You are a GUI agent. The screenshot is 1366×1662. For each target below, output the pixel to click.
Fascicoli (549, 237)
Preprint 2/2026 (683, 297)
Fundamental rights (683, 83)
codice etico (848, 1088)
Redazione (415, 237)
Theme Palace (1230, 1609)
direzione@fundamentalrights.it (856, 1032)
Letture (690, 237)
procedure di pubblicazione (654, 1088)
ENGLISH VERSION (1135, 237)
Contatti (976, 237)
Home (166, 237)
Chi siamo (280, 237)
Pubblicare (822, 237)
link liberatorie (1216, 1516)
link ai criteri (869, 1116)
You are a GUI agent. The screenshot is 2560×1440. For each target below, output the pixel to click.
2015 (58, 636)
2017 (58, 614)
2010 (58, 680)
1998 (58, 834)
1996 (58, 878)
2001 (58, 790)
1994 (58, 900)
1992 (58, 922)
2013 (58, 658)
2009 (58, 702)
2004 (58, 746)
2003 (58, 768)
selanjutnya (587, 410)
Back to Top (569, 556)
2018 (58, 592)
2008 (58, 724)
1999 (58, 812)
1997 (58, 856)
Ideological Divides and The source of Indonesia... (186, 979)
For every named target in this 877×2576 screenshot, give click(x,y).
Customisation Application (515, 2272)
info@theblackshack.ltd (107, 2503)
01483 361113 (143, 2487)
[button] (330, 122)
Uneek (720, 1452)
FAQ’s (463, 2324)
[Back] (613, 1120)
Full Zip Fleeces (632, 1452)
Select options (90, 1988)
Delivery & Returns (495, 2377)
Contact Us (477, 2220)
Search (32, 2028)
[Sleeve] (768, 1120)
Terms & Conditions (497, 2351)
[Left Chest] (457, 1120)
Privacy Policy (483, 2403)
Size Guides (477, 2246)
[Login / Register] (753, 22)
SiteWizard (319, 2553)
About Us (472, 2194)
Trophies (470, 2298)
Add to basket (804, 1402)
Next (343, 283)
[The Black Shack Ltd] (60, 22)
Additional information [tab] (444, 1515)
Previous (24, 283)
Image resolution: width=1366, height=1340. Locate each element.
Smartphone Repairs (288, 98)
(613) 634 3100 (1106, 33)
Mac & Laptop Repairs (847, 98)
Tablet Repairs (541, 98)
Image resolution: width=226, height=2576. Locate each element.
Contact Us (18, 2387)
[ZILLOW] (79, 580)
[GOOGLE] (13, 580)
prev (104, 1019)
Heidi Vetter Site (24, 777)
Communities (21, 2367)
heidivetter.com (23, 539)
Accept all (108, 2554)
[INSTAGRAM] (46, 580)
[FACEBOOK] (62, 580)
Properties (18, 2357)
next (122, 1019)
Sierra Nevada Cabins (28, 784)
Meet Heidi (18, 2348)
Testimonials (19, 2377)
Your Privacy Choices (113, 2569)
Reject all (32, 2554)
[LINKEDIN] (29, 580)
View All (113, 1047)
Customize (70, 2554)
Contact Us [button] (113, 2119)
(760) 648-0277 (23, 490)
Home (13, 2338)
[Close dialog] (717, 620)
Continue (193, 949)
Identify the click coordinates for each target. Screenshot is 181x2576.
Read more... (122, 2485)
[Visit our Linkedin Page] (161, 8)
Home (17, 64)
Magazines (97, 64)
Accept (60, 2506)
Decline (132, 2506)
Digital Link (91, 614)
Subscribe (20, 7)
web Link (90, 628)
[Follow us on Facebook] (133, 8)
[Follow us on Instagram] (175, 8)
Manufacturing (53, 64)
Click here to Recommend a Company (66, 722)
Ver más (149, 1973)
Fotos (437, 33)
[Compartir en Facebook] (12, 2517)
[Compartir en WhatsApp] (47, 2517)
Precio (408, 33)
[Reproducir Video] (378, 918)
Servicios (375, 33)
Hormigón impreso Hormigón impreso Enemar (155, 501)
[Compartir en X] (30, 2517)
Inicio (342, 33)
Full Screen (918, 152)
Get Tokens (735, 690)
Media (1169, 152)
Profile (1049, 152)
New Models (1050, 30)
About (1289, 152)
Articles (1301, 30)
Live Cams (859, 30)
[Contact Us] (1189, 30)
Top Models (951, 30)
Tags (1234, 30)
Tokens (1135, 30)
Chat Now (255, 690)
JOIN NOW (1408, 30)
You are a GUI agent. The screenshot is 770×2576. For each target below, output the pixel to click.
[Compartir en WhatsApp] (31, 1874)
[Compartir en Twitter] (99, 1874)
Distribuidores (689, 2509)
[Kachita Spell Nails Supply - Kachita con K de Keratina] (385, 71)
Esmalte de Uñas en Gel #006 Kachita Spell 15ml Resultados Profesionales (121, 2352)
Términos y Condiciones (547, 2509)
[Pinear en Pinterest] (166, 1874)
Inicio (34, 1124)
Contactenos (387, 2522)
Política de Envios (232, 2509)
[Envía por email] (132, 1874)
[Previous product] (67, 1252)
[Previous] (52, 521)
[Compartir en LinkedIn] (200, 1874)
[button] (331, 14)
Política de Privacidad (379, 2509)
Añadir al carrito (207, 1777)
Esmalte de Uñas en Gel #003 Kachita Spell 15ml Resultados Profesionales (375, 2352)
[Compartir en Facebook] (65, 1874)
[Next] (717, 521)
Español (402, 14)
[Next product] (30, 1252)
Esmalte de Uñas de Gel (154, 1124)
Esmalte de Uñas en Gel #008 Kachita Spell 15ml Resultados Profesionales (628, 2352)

----------------

All lines in the listing above from the line containing "Back to Top (569, 556)" to the line containing "Image resolution: width=226, height=2576.", inclusive, should be retyped exactly; no other lines should appear.

• RESPONSE BOX
Back to Top (569, 556)
2018 (58, 592)
2008 (58, 724)
1999 (58, 812)
1997 (58, 856)
Ideological Divides and The source of Indonesia... (186, 979)
For every named target in this 877×2576 screenshot, give click(x,y).
Customisation Application (515, 2272)
info@theblackshack.ltd (107, 2503)
01483 361113 (143, 2487)
[button] (330, 122)
Uneek (720, 1452)
FAQ’s (463, 2324)
[Back] (613, 1120)
Full Zip Fleeces (632, 1452)
Select options (90, 1988)
Delivery & Returns (495, 2377)
Contact Us (477, 2220)
Search (32, 2028)
[Sleeve] (768, 1120)
Terms & Conditions (497, 2351)
[Left Chest] (457, 1120)
Privacy Policy (483, 2403)
Size Guides (477, 2246)
[Login / Register] (753, 22)
SiteWizard (319, 2553)
About Us (472, 2194)
Trophies (470, 2298)
Add to basket (804, 1402)
Next (343, 283)
[The Black Shack Ltd] (60, 22)
Additional information [tab] (444, 1515)
Previous (24, 283)
Image resolution: width=1366, height=1340. Locate each element.
Smartphone Repairs (288, 98)
(613) 634 3100 (1106, 33)
Mac & Laptop Repairs (847, 98)
Tablet Repairs (541, 98)
Image resolution: width=226, height=2576. Locate each element.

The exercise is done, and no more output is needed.